The x12 spec for character sets defines the standard as graphic-character oriented.
The spec allows for numerous encodings to be used for extended character sets but only allows for graphical characters.
I'd like to be clear about what a graphical character is so that I can understand the correct way to implement length constraints and measure the length of strings as well as to make sure that x12 data is valid and only contains chars that are in-fact graphical characters.
From my interpretation I believe that what x12 refers to as graphical characters matches up with what unicode calls "grapheme clusters". http://www.unicode.org/reports/tr29/#Grapheme_Cluster_Boundaries
Could you clarify if grapheme clusters map to the x12 definition of "graphical characters" when using unicode for the underlying edi string data?
It isn't explicitly clear about what the definition is for a graphical character.
Understanding the spec for building systems that read, write and validate x12 EDI.
Just to add an example and to give a concrete case.
The char "g̈" is 3 bytes in UTF-8.
It is 2 bytes in UTF-16.
It is one grapheme cluster.
How long is it as an X12 string when it comes to enforcing min/max lengths? My guess is that it's one character and that X12 should be using grapheme clusters for its string length measurement.
There are three questions, summarized and numbered below and then answered following those summaries:
1. Could you clarify if grapheme clusters map to the x12 definition of "graphical characters" when using unicode for the underlying edi string data?

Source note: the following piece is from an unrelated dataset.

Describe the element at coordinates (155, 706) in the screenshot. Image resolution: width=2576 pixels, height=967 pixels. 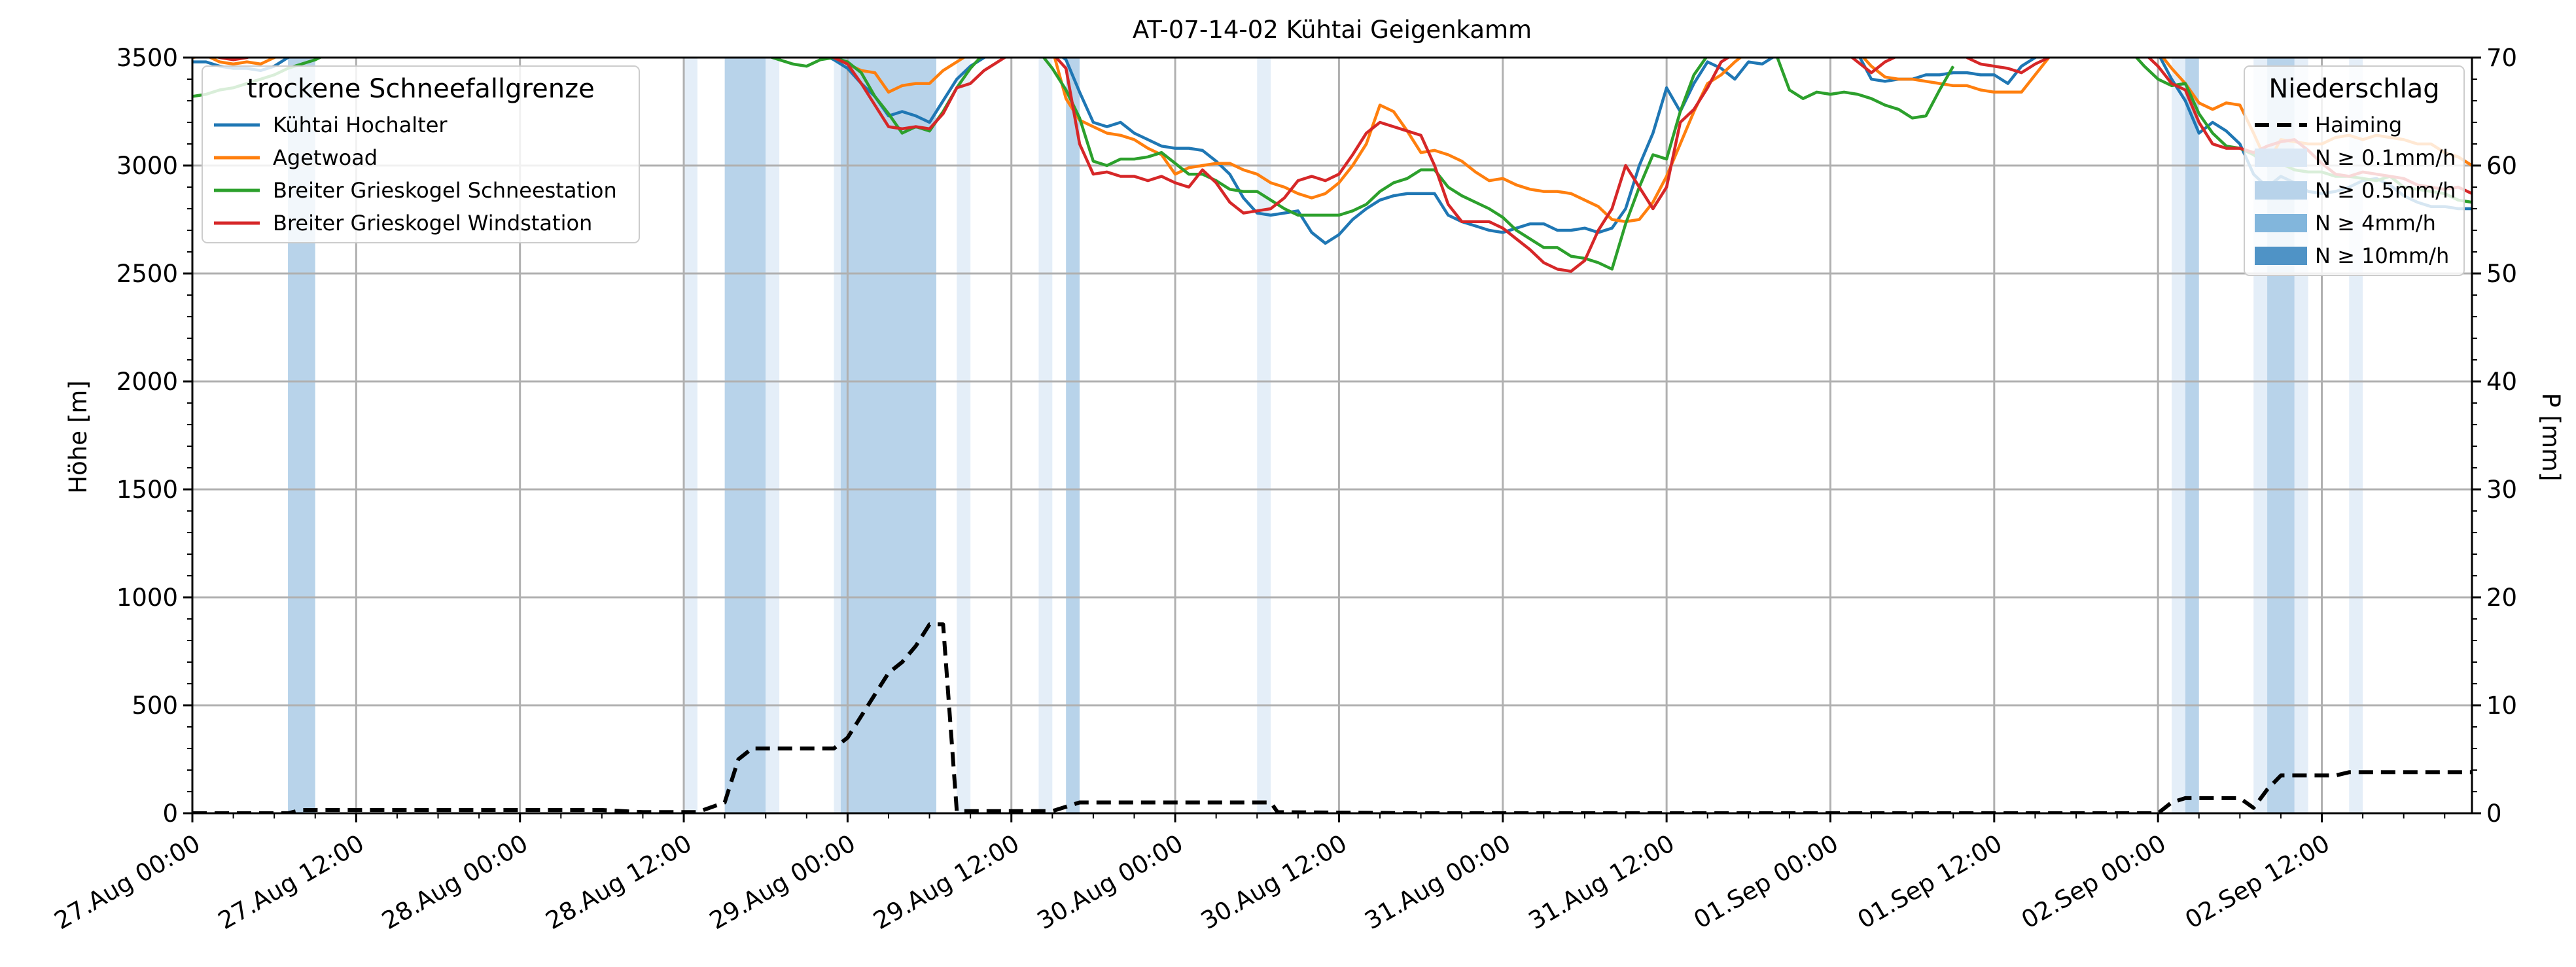
I see `y-tick-label: 500` at that location.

2. How long is it as an X12 string when it comes to enforcing min/max lengths?
3. What about non-graphical characters like unicode control characters. EG: \u0000 - the null code point. Should these be disallowed by the x12 spec as these are not 'graphical'? https://en.wikipedia.org/wiki/Null_character
1. Originally X12 content was encoded, for the most part, as ASCII graphic characters. With the publication of the ISX segment, multiple character encodings are available to trading partners, including several Unicode encodings.

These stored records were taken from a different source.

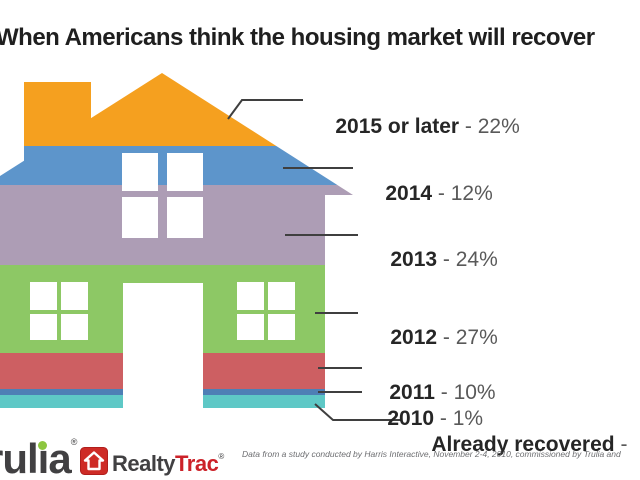 This screenshot has width=640, height=480. I want to click on realtytrac-trac-text: Trac, so click(197, 464).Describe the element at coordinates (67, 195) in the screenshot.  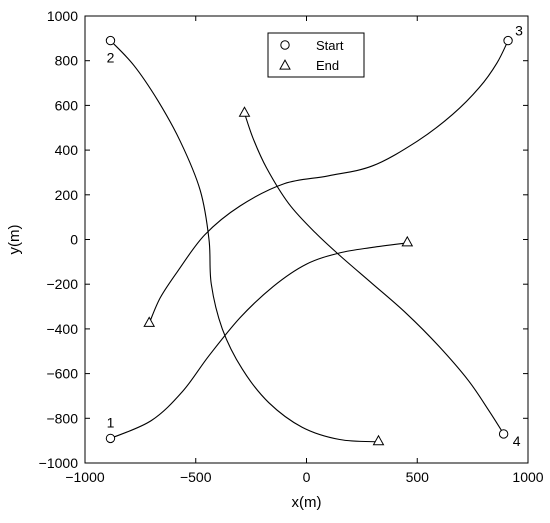
I see `y-tick-label: 200` at that location. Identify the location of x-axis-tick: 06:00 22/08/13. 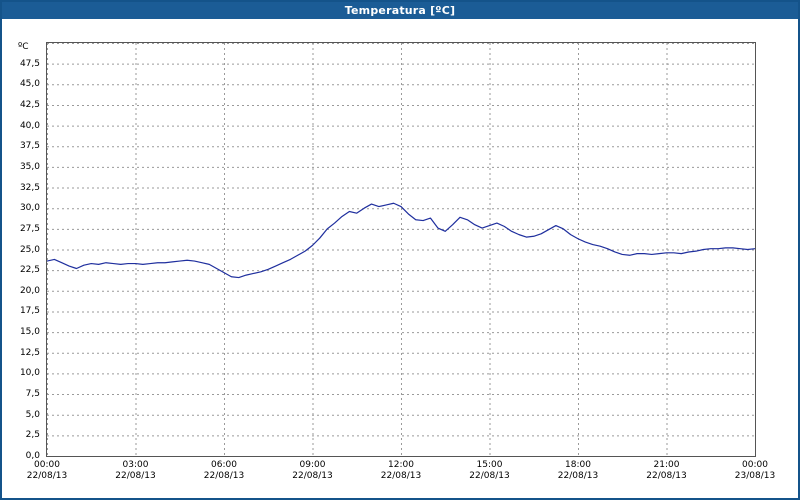
(224, 471). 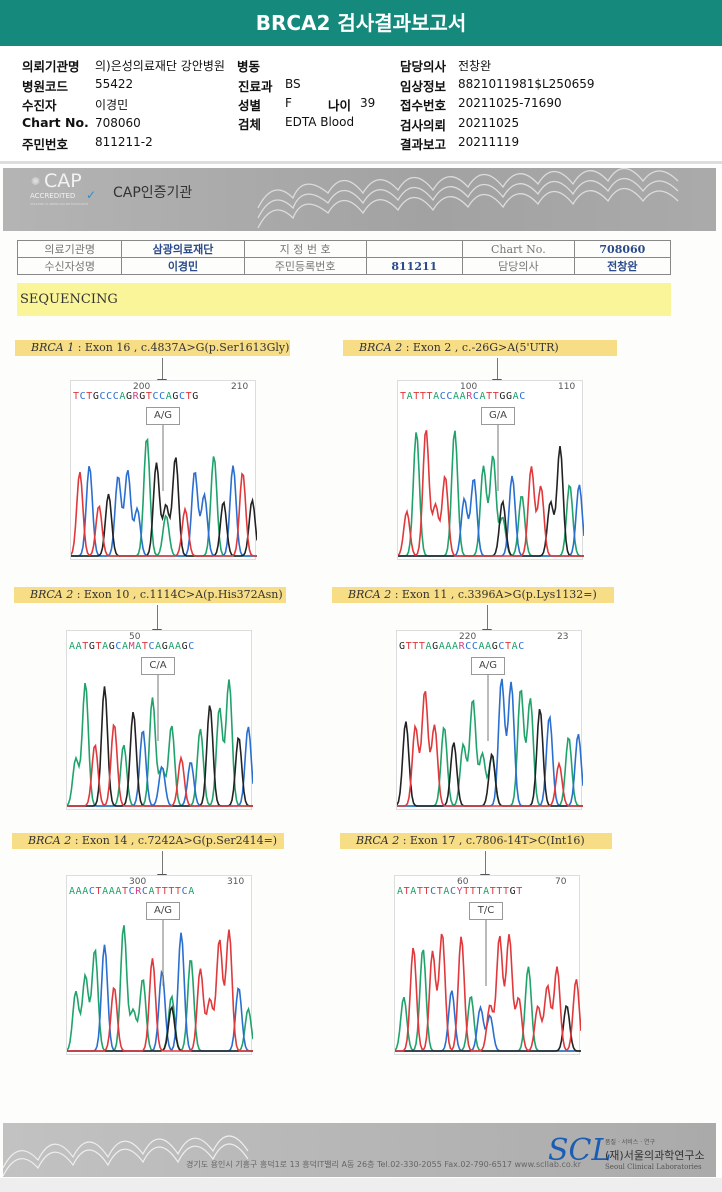 I want to click on cell: 주민등록번호, so click(x=305, y=266).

A grapheme cluster is a sequence of one or more Unicode code points that represents a single visual element or character in a writing system. Grapheme clusters can be composed of multiple individual characters or combining characters that are rendered as a single unit.
A graphic character, on the other hand, is a basic unit of writing in a particular writing system that is capable of being displayed on a screen or printed on paper. It is a character that has its own visual representation, and can include letters, numbers, punctuation marks, and other symbols.

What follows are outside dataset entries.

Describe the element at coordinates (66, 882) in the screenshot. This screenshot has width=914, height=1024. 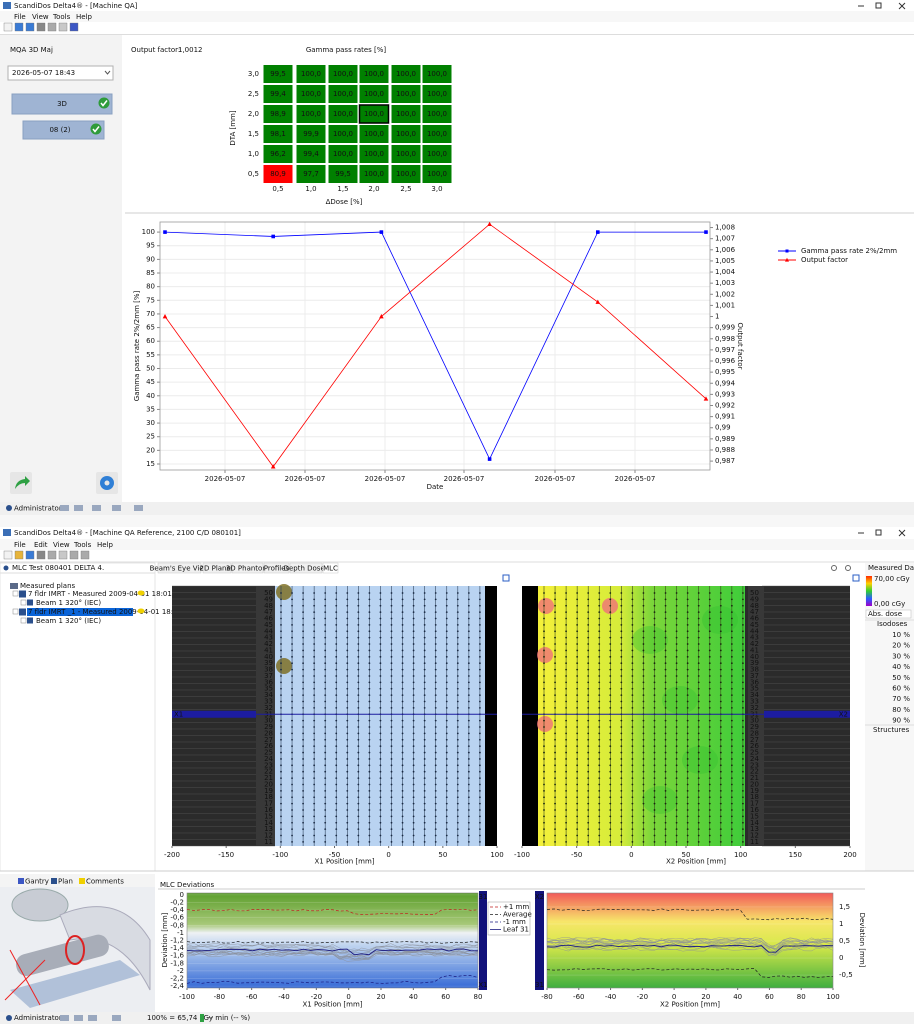
I see `tab-label: Plan` at that location.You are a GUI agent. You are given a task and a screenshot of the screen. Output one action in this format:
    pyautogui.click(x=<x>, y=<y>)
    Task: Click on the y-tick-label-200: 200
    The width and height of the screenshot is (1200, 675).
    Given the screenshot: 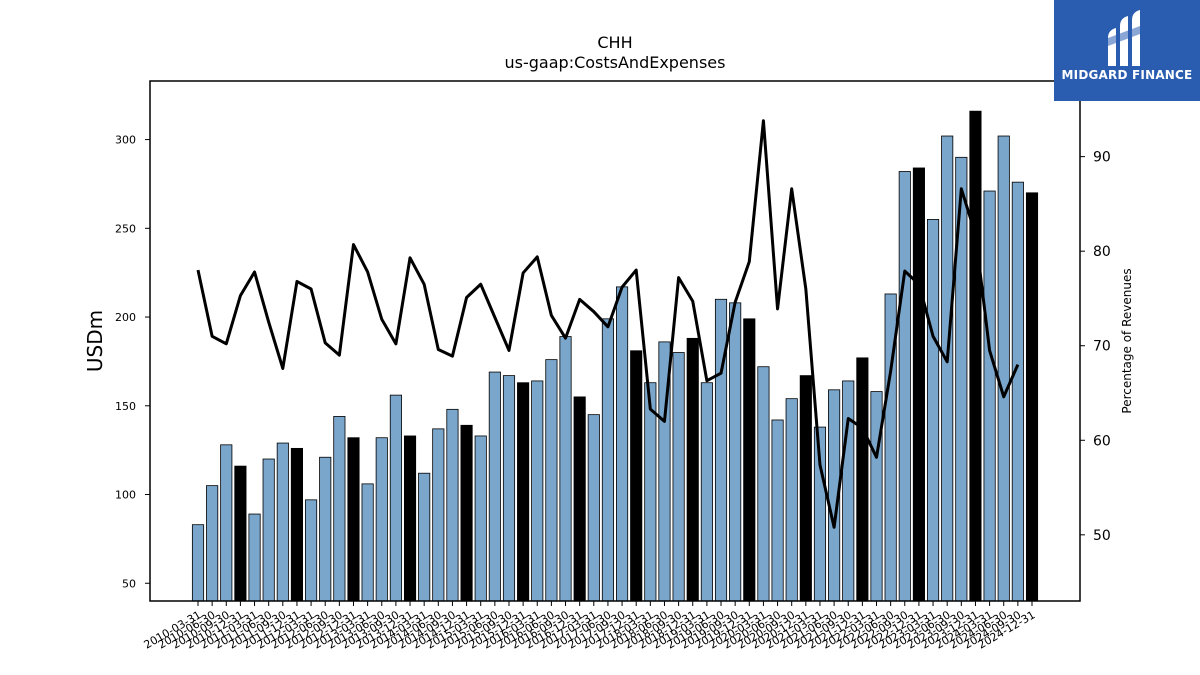 What is the action you would take?
    pyautogui.click(x=126, y=318)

In other words, a grapheme cluster is a sequence of Unicode code points that represents a single visual element or character, while a graphic character is a basic unit of writing that can be displayed on a screen or printed on paper.
2. If the transmission is encoded as one of the Unicode variants, see data element I70 - Character Encoding, even if there are multiple individual characters that compose a single unit, the length of that grapheme cluster is one.
3. Yes, the NULL character has no visual representation and is disallowed.